Yes. A minor only needs to drive under any detectable amount of alcohol to be convicted. If all alcohol has left their body but the breath still smells of alcohol, they could get a DUI.
Who does Texas consider to be a “minor” for these purposes?
Anyone under 21 is a minor, although a person between 18 and 20 may be prosecuted under adult DWI laws.
Can Texas police request a breath test from a minor without a parent’s presence?
Yes. Texas law operates under the principle of implied consent – if you’re driving in Texas, you’ve consented to taking a breath test, regardless of your age.
Can a minor refuse a breath test in Texas?
Yes, with the following consequences:
- Suspension of your driving privileges for not less than 120 days if this is your first arrest for an alcohol related driving offense. If you were arrested but do not have a driver’s license, the state will not issue a driver license to you for 120 days.
- A 240-day suspension of your driving privileges if your record reflects one or more drug or alcohol related offenses during the 5-year period preceding your arrest.

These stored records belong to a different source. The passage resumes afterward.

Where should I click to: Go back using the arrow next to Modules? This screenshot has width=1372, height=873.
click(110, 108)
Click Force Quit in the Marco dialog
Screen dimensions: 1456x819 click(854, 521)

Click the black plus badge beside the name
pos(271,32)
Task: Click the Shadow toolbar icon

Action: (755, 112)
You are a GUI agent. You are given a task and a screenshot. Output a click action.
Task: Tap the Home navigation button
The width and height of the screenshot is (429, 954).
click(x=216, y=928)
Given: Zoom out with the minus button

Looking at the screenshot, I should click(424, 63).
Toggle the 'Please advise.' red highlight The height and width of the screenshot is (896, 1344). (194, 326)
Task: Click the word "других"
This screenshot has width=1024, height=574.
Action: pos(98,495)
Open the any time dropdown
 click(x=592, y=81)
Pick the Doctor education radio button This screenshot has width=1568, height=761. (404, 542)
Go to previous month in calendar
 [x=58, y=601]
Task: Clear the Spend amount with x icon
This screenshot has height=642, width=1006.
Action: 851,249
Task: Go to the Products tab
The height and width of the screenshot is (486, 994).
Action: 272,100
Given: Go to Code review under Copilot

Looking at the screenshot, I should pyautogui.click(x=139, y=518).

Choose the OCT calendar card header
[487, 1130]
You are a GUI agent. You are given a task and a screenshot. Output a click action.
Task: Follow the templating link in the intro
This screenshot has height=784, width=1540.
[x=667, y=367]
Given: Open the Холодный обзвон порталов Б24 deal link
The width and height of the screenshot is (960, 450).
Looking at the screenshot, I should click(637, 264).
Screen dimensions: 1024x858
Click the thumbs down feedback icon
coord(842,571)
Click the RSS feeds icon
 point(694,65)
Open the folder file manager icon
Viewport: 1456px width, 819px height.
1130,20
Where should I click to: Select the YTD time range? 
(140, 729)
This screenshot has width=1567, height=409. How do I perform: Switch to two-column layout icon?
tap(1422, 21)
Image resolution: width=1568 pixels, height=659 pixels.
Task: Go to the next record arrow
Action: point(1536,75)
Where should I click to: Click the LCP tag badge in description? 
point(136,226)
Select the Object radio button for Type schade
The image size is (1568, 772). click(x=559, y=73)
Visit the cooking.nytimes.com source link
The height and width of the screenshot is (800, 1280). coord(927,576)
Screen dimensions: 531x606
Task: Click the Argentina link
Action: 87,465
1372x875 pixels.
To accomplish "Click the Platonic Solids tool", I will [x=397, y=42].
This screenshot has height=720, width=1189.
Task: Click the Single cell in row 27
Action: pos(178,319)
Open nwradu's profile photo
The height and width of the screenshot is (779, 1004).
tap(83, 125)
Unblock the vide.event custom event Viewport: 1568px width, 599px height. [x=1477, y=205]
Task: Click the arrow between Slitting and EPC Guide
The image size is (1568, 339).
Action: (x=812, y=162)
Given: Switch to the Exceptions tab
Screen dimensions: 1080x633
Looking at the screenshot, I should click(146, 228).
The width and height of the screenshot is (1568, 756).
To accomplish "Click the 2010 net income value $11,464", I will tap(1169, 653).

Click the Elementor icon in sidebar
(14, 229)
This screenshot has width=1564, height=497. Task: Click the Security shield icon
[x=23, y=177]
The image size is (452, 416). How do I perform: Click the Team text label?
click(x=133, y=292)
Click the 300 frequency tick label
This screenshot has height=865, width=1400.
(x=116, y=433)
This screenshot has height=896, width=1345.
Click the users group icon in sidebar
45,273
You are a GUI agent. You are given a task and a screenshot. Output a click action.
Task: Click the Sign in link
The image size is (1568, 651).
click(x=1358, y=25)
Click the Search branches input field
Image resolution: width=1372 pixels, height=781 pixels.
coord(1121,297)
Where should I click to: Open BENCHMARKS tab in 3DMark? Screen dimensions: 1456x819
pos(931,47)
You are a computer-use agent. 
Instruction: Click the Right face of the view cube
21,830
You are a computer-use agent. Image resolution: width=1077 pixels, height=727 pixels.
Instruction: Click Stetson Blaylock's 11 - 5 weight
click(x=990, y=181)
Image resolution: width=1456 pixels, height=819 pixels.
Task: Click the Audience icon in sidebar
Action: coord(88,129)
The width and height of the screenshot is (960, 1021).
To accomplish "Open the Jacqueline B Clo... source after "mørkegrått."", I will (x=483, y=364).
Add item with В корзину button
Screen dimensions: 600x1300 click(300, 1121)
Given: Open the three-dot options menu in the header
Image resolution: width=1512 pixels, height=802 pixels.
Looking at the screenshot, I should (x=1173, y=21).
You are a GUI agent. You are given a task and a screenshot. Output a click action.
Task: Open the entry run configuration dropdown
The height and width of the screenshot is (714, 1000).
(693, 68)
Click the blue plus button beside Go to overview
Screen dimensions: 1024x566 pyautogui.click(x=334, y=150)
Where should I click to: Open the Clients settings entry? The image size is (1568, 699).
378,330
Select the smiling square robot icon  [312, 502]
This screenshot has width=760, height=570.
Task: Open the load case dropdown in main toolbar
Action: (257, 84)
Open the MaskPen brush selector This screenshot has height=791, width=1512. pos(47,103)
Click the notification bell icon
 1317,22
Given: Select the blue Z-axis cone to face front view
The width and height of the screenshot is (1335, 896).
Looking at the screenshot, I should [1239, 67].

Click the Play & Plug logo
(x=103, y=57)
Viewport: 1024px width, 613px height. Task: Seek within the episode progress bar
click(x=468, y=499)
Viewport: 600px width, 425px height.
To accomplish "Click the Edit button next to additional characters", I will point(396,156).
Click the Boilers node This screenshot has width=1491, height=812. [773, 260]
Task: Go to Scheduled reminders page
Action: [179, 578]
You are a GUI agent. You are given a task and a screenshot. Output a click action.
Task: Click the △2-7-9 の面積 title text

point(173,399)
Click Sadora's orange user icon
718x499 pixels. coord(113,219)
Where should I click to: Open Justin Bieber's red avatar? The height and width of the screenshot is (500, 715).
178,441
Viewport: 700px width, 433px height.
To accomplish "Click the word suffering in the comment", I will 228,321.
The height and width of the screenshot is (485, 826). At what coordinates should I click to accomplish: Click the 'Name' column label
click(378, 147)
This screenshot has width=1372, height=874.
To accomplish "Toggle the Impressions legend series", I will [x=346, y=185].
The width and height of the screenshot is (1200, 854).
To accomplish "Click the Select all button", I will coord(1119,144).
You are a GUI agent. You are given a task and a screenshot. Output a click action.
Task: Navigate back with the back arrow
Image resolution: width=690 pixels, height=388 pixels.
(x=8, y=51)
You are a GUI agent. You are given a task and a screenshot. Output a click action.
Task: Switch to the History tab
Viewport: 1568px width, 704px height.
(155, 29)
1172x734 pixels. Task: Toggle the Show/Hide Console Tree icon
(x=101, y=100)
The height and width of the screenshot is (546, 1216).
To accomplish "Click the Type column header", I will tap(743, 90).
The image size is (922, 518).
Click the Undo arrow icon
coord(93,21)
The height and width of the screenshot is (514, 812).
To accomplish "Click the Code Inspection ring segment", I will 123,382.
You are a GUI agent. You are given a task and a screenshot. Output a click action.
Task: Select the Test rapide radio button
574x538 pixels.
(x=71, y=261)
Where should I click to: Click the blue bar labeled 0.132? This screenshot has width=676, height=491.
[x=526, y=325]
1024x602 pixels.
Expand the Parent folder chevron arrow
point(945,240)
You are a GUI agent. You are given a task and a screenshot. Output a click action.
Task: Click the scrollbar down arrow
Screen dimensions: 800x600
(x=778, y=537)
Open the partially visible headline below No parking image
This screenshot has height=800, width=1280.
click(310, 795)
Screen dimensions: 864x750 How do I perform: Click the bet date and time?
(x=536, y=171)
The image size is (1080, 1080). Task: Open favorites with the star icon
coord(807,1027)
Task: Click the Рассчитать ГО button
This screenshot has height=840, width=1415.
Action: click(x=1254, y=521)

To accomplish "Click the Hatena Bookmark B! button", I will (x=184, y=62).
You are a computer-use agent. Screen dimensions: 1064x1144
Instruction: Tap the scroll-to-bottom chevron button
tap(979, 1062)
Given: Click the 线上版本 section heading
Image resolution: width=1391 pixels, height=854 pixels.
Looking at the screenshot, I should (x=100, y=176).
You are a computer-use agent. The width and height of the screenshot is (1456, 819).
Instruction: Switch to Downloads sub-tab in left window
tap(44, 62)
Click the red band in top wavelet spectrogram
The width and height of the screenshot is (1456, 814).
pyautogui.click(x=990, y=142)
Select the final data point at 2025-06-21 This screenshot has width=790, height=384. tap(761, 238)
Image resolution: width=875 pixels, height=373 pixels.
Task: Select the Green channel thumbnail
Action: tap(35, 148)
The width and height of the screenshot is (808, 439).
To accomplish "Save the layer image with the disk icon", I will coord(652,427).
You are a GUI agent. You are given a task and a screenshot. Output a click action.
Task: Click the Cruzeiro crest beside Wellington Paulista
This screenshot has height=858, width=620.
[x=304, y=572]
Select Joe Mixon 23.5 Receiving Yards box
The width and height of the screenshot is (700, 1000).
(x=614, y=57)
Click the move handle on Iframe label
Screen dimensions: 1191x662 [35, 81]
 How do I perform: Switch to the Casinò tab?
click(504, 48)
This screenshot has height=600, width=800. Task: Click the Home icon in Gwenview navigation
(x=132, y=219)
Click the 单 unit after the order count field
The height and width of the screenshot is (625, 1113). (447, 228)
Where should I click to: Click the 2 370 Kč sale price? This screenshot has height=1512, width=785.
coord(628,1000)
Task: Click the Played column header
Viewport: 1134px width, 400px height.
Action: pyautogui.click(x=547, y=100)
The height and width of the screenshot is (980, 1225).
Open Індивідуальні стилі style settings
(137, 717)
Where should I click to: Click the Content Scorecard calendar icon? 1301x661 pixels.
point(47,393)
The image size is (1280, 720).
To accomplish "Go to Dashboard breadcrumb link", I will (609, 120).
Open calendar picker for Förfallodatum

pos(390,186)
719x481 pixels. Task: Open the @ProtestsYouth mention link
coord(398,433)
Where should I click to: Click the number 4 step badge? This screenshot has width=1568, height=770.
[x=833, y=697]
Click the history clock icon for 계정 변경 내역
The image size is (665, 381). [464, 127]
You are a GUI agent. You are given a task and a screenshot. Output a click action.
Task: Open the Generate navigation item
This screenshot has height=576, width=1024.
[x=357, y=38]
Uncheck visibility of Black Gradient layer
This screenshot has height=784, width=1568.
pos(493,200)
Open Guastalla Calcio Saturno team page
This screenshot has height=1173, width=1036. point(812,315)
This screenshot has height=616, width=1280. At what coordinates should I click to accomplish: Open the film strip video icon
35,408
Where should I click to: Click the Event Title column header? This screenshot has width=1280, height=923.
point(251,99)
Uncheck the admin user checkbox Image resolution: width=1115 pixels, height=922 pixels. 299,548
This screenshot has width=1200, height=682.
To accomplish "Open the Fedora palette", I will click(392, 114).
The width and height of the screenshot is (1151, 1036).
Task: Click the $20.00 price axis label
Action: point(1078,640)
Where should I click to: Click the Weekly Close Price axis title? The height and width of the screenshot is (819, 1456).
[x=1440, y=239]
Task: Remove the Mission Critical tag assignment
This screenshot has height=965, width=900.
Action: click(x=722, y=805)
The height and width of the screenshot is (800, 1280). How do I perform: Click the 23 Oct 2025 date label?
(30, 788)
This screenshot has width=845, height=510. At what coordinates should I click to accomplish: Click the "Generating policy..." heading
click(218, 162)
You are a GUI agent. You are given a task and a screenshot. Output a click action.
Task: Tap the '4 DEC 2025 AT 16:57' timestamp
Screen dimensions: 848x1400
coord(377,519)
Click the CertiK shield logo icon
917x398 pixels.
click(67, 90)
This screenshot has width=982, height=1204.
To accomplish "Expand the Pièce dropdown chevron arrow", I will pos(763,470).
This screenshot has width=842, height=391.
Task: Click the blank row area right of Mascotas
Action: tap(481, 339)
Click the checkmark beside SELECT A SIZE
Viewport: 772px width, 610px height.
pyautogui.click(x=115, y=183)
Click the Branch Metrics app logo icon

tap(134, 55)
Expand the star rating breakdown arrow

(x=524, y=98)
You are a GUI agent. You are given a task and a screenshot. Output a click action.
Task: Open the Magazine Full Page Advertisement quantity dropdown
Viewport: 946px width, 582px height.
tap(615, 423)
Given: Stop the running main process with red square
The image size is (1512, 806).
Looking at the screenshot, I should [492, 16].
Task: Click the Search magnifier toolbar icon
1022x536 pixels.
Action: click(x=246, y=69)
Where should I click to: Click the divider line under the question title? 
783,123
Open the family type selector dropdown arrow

What if the minor’s breath test is less than .08?
If the test shows any amount of alcohol, the minor’s driving privileges will be suspended for at least 60 days.
How does a Texas DWI conviction affect a minor’s driving privileges?
In Texas, the judge is required to suspend driving privileges for at least 90 days and require an ignition interlock as a condition of probation. If the judge does not do this, DPS automatically suspends the license for one year.
What are the DUI penalties for minors in Texas?
Class C Misdemeanor. If you are under 18, the court requires your parents or guardian to be with you at every court appearance, regardless of if you have a lawyer or not. The court can compel their presence. If convicted, a minor can be fined and will be required to complete between 20-40 hours of community service related to education or prevention of misuse of alcohol. The minor will also have to attend an alcohol awareness program within 90 days.
If the minor is under 18, the court may require the parent or guardian to attend this program with the minor. If the minor fails to complete this course within 90 days, the court may suspend the license for an additional 6 months. For a first offense, the minor may receive deferred adjudication for DUI, although it will be considered a conviction. If this is the only offense the minor receives, he is entitled to have it expunged from his record after his 21st birthday.
Class C Misdemeanor. All penalties are the same with 2 exceptions. First, the number of community service hours is increased to 40-60 hours. Second, and more importantly, a second, or any subsequent conviction may not be expunged from your record, but the minor still may receive deferred adjudication.
Class B Misdemeanor. Deferred adjudication is not available now. If the minor is between 18-20 at the time of the 3rd offense, they face confinement in jail up to 180 days and/or between $500-$2,000 fine in addition to the license suspension.